Update (June 25, 2014): I am not very surprised that this unsavory chapter was quietly dismissed earlier this month with the defendants’ motion for summary judgment pending (but not before some undoubtedly unsettling brou-haha about the plaintiff’s counsel’s temporary unauthorized practice of law due to her apparent failure to pay fees on time).
Original post (May 21, 2014): Perhaps some day we will auction off injured victims’ tort claims on eBay (“Torts’R’Us”?).
Injured Person would post certified medical records, accident reports, and so on and plaintiffs’ lawyers, insurance companies, and tortfeasors would bid on the injured person’s asset, the right to bring her lawsuit(s). (We can easily imagine the bidders’ questions: “Can you elaborate on the level of pain you had to endure?” “Can you post a picture of the scar from another angle?” “Do you have poignant video recordings showing you enjoying activities that you can never do again?”). At Torts’R’Us, victims might make recoveries and might maximize the dollar value much faster than our current system.
This imagined world might be very far off (and is probably repulsive and repugnant to many). But the fact is that tort lawyers do traffic in pain and suffering. That is simply the nature of their businesses. And it is sometimes ugly.

[Stored dataset entries]
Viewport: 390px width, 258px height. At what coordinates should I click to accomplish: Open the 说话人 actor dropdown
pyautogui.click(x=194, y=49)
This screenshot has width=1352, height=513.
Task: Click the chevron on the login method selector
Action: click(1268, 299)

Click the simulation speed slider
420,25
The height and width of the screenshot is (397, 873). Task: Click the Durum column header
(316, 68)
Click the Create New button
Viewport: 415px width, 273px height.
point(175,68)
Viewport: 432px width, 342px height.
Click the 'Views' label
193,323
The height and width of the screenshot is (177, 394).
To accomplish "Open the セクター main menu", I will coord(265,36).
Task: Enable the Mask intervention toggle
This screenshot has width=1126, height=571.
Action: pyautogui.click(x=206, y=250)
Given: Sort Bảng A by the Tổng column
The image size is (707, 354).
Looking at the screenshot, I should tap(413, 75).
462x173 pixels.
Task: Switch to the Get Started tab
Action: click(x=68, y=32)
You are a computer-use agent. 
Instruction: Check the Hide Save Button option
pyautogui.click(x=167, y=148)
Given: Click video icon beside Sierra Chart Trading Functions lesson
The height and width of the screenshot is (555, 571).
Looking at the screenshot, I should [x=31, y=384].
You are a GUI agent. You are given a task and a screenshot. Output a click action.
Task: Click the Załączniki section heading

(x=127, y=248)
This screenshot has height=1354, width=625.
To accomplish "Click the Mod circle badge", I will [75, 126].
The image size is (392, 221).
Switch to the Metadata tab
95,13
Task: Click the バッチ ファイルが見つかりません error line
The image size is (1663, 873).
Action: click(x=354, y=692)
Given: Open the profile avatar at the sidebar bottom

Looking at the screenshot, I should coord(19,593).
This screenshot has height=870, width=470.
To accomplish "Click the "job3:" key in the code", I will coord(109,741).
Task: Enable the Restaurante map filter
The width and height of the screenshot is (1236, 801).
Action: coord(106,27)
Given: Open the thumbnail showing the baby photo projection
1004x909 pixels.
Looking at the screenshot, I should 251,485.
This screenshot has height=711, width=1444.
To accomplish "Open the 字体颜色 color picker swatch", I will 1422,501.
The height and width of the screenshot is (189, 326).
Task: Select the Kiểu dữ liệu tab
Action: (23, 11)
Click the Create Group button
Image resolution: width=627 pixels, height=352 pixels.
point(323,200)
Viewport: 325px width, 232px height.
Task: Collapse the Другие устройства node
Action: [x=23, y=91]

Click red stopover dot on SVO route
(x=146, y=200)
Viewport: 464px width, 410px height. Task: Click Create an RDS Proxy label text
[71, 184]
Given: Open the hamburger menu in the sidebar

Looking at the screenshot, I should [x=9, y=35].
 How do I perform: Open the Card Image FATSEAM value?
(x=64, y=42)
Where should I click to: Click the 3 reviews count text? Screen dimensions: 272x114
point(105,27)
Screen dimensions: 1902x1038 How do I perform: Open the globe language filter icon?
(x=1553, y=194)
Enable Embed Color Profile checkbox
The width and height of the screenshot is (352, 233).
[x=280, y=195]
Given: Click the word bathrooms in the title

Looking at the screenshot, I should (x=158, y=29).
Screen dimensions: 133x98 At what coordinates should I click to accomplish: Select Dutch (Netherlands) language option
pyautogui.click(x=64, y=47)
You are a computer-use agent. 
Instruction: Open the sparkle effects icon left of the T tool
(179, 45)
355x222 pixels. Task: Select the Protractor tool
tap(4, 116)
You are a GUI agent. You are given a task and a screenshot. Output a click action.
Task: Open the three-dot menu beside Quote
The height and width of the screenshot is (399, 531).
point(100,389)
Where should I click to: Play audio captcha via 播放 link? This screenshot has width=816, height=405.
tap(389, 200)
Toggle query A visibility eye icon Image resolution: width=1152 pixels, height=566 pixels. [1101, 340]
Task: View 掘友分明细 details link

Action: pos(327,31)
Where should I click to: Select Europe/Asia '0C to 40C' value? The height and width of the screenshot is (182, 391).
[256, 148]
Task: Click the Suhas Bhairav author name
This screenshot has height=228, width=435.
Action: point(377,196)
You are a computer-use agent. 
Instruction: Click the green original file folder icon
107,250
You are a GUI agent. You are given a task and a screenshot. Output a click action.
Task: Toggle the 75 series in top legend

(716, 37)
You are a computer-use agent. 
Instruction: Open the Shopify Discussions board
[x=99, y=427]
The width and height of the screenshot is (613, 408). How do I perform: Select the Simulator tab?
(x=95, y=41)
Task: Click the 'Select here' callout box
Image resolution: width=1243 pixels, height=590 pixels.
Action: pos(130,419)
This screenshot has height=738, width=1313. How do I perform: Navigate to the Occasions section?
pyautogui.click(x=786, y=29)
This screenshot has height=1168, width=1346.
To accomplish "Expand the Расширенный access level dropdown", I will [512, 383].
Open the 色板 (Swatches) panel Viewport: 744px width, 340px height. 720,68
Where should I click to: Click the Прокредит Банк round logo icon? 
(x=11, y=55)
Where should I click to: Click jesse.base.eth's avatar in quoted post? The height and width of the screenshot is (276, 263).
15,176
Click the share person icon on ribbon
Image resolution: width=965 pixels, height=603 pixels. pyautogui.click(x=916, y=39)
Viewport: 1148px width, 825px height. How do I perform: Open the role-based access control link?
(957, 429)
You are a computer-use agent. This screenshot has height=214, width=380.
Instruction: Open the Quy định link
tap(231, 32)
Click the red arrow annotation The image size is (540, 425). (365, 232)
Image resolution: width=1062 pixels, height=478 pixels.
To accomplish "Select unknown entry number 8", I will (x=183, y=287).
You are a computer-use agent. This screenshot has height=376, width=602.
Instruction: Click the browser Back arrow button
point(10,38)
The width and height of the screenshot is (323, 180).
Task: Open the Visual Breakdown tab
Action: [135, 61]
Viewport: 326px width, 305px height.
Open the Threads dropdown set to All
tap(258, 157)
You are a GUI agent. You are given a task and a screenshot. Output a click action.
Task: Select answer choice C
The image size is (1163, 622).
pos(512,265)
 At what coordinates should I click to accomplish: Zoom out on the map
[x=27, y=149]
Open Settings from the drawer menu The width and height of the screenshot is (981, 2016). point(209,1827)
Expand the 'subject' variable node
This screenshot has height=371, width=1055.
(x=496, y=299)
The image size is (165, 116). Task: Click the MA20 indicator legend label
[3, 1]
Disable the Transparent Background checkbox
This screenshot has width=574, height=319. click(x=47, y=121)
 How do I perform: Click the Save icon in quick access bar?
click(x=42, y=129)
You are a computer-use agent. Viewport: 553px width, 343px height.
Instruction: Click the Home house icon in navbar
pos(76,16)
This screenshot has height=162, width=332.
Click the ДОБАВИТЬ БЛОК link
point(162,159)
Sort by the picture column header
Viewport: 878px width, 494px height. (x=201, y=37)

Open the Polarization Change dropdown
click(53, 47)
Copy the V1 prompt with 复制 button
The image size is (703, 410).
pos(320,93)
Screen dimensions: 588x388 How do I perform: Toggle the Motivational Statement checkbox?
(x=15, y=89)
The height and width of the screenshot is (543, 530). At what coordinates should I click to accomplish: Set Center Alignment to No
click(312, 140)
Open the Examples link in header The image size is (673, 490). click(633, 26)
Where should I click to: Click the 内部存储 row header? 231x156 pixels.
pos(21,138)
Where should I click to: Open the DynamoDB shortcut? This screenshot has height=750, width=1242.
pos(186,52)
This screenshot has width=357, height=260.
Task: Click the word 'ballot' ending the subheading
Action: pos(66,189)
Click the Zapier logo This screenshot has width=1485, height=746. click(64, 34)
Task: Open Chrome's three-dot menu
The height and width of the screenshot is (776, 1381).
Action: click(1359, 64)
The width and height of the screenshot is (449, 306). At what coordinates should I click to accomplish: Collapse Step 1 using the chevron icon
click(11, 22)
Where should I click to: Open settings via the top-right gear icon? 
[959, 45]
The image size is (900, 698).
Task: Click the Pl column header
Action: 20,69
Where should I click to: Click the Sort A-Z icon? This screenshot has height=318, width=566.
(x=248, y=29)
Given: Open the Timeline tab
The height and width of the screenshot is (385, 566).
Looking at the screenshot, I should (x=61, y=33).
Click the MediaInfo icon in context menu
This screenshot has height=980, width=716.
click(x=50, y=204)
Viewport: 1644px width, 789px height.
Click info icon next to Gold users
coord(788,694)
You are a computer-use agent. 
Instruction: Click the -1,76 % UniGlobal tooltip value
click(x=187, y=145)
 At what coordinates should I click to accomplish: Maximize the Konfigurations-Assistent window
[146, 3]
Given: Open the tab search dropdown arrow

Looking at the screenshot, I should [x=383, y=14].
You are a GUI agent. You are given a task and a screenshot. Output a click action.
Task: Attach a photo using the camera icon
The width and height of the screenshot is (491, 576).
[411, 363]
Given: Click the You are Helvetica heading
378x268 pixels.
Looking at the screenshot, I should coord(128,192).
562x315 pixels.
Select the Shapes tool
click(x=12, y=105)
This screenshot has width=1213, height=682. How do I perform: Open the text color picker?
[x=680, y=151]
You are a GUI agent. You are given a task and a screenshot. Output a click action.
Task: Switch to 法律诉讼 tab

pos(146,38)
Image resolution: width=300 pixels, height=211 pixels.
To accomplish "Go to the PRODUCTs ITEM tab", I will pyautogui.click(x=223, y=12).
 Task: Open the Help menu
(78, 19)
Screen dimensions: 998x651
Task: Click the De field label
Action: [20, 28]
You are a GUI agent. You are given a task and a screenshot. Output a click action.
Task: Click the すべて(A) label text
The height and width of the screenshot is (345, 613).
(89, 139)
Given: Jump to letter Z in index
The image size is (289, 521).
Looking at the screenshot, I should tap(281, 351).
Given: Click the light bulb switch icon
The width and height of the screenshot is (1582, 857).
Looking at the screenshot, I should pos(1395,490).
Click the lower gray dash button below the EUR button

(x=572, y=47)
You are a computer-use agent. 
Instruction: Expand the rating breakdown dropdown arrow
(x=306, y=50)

- _WHAT NEEDS TO BE DONE_
Extend the blog post on auctioning tort claims, picking up right after its final sentence, "And it is sometimes ugly."

- _TASK OUTPUT_
Janet Jenner & Suggs (JJ&S) is a law firm based in Maryland that boasts offices in Maryland, South Carolina, Massachusetts, New York, Washington, DC, Pennsylvania, North Carolina, Minnesota and West Virginia.
The law firm of Los Angeles, California law firm of Khorrami Pollard & Abir, LLP (KP&A) needed to file 53 “hormone replacement cases” in Minnesota (because, by doing so, their clients would benefit from the state’s relatively generous six-year statute of limitation).
The problem, however, is that we frown on tort victims being treated as some kind of negotiable instruments.
I think the tough question in this mess is, if JJ&S is barred from recovering 5% of plaintiffs’ recoveries, what should JJ&S recover? What is the value for the services performed?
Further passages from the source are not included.